Meanwhile, much of the revenue on which the budget relies may well not materialize. Several tax hikes were passed by a simple majority vote, whereas the Constitution clearly requires two-thirds of each chamber. A lawsuit that seeks to nullify one tax worth more than $100 million is already pending, and more similar challenges may yet be filed. It was pure fantasy for Jindal to claim taxes were not increased on his watch, but, by the time all this litigation plays out, he could wind up closer to the truth than he knew.
Further budget turmoil followed the decline in oil prices, which the Revenue Estimating Conference had pegged at $62 a barrel. It is currently trading at around $40. At that level, the state treasury is out more than $200 million.
Experience leaves no doubt that fresh disasters lie around the corner. The way the numbers are piling up raises a droll possibility. We must keep count to see if, by the end of the fiscal year, the cuts will match the $1.6 billion that Jindal and the legislature purportedly found to plug that hole.

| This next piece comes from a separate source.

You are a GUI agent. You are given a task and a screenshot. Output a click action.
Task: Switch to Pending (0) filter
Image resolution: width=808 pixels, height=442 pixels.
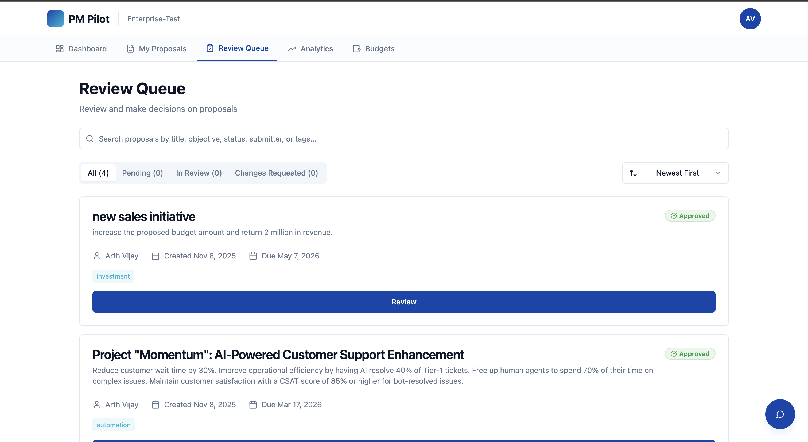coord(142,173)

Well, it wouldn’t be that droll amid the hardships attendant on the collapse of public services, and surely it is about time our bold leaders showed some sense of urgency. Micawber himself could not be more blasé in the face of impending disaster.
Legislators and administration officials seek to reassure us by suggesting the economy might boom and bring in extra revenues to save our bacon. But when Jindal’s Commissioner of Administration Kristy Nichols says she is optimistic that cuts may be restored, she offers no evidence that it is likely to happen. Wishful thinking will only make our predicament worse because the longer we wait to take action, the more savage the cuts will eventually be.
A turn-up in the price of oil would help, but the current global trend is for demand to decline.
In any case, we’d probably need at least $200 a barrel to put us on an even keel. With oil companies laying off staff in Louisiana, salvation must be sought elsewhere.
Jindal is certainly seeking his salvation elsewhere, and Iowa is his first choice now that the race is on. That would be the race to see if he completes his gubernatorial term before the state budget implodes to reveal the full extent of his ineptitude and chicanery. Not that his stock could get much lower after the transparent fraud whereby he created a student fee that was never meant to be collected so he could abolish it as an imaginary offset to taxes imposed in the last session. Thus did the would-be leader of the free world ask us to believe there had been no net increase.
No wonder that Jindal still hovers around one or two percent in the presidential polls. He had better hope something turns up.